[Task goal]
Your answer should be the line containing "The width and height of the screenshot is (864, 1000)." and every line after it to the end of the records below, word for word.

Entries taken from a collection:

----

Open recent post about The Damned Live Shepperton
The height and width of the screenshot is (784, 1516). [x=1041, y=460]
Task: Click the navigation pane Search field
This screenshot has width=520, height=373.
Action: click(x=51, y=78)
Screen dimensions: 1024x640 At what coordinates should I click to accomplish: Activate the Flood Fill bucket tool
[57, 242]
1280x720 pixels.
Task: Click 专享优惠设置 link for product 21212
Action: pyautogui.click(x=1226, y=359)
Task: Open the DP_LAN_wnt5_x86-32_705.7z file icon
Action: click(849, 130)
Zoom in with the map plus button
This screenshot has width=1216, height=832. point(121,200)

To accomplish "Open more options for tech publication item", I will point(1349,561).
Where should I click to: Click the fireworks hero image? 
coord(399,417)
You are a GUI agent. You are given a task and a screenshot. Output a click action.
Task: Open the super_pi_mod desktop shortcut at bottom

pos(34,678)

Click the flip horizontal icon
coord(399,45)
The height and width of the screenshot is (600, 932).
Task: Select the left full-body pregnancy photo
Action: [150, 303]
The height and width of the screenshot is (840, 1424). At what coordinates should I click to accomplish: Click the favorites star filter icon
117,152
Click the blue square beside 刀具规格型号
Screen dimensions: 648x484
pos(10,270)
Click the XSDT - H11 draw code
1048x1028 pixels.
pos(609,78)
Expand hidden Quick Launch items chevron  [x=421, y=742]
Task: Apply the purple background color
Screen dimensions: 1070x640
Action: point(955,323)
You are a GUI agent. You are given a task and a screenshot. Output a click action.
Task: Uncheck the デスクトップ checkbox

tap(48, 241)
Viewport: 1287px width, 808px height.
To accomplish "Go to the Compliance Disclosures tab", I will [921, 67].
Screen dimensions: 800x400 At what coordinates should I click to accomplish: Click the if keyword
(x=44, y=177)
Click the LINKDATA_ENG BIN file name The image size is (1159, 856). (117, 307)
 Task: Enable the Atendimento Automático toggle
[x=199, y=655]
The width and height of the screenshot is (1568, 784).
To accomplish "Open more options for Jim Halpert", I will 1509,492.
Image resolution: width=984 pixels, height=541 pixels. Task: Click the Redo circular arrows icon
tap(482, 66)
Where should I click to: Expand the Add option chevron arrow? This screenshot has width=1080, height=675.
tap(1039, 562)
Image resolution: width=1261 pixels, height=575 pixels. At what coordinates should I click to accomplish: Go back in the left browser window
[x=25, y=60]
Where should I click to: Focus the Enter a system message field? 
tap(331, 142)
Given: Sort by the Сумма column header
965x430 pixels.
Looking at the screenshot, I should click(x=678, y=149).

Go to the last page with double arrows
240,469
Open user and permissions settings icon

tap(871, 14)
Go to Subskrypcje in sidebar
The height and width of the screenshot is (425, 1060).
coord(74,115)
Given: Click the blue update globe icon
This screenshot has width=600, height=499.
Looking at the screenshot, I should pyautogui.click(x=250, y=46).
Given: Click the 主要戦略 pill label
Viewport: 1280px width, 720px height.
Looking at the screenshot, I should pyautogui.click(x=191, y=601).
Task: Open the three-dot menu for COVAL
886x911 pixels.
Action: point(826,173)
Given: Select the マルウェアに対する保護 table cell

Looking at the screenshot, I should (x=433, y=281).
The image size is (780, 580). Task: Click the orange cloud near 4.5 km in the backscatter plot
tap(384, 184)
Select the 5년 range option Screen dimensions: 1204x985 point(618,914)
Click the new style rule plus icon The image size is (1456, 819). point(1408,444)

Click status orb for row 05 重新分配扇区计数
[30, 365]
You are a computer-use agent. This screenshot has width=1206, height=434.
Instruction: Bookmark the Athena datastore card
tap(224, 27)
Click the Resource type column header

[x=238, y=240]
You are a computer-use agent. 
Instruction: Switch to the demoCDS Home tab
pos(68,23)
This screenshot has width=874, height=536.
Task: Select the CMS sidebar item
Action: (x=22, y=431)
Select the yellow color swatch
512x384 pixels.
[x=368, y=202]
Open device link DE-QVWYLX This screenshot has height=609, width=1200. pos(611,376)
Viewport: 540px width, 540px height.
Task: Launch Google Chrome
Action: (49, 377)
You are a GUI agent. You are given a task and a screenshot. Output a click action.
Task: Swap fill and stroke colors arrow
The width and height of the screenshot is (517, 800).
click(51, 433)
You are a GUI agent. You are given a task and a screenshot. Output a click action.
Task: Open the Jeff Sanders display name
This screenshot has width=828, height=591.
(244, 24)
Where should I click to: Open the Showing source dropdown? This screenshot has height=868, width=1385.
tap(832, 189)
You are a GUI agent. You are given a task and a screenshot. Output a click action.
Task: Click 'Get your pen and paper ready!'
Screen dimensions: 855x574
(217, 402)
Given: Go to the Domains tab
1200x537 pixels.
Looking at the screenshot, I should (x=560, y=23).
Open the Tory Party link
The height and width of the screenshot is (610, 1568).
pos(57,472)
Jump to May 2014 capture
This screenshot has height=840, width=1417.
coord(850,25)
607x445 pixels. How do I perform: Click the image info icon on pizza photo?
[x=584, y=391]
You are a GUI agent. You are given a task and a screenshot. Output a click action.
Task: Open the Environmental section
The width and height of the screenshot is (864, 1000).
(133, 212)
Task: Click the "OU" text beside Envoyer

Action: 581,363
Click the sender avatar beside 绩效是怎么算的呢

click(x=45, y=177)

----

[Answer for this exercise]
The width and height of the screenshot is (864, 1000).
(133, 212)
Task: Click the "OU" text beside Envoyer

Action: 581,363
Click the sender avatar beside 绩效是怎么算的呢

click(x=45, y=177)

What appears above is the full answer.